■ **Action item**:
In the material below, find each line with the word "will" and list it.

:::

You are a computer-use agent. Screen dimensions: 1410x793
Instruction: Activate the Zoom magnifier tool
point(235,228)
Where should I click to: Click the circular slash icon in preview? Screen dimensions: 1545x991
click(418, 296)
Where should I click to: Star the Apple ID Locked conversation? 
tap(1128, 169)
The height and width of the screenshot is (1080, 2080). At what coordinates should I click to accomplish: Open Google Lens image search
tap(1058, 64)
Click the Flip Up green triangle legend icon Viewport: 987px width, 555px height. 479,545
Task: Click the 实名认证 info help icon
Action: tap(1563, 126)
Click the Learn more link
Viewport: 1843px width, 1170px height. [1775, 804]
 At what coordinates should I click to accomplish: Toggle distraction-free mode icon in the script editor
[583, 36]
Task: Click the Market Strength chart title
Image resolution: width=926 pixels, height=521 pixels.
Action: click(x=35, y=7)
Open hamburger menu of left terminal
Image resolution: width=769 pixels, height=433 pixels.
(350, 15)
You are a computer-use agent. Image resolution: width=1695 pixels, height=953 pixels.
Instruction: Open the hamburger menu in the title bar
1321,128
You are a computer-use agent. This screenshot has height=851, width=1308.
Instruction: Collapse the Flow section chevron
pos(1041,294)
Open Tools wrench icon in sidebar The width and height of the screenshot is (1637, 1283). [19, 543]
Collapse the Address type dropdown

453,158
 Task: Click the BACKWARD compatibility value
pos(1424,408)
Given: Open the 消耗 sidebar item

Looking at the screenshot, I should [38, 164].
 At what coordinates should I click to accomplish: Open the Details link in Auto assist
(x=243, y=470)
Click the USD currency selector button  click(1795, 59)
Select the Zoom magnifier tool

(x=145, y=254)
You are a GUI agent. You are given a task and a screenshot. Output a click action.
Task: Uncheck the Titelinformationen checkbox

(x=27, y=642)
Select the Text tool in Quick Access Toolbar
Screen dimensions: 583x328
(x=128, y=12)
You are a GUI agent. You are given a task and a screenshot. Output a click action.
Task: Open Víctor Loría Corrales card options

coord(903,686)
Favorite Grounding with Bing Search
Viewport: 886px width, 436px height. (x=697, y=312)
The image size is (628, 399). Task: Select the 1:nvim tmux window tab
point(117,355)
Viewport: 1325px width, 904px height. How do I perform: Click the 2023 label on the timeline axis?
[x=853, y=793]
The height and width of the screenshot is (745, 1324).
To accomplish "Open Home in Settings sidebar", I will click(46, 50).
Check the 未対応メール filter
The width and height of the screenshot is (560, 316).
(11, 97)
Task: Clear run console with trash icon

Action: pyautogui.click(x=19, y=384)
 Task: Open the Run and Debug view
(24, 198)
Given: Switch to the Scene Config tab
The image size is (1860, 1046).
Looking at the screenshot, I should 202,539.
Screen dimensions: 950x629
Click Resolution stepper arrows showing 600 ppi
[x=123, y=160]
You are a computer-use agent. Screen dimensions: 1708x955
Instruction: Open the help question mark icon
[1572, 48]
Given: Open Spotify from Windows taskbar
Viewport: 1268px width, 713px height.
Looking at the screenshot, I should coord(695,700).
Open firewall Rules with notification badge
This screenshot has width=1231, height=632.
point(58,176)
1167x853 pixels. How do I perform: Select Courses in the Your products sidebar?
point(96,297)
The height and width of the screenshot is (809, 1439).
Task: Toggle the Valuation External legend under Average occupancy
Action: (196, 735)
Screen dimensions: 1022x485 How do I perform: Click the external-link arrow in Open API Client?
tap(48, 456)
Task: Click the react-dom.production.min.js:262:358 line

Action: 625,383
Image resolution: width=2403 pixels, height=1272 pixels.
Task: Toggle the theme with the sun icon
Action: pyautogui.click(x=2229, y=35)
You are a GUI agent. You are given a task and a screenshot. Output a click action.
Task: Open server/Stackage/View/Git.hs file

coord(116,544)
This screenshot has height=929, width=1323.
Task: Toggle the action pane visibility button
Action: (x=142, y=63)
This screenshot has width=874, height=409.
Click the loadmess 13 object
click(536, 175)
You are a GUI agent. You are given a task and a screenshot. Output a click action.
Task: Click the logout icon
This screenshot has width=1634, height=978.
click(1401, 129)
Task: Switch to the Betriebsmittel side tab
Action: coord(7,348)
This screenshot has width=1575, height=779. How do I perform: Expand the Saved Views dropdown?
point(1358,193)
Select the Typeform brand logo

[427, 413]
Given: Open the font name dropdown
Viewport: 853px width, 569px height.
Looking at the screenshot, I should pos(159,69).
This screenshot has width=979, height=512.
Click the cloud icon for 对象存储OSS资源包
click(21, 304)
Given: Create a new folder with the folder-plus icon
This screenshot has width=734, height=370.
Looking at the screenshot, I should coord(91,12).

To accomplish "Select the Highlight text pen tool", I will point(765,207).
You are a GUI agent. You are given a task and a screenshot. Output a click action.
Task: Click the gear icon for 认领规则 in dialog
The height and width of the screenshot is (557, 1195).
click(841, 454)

:::

■ **Problem solution**:
To accomplish "Open Home in Settings sidebar", I will click(46, 50).
To accomplish "Select the Highlight text pen tool", I will point(765,207).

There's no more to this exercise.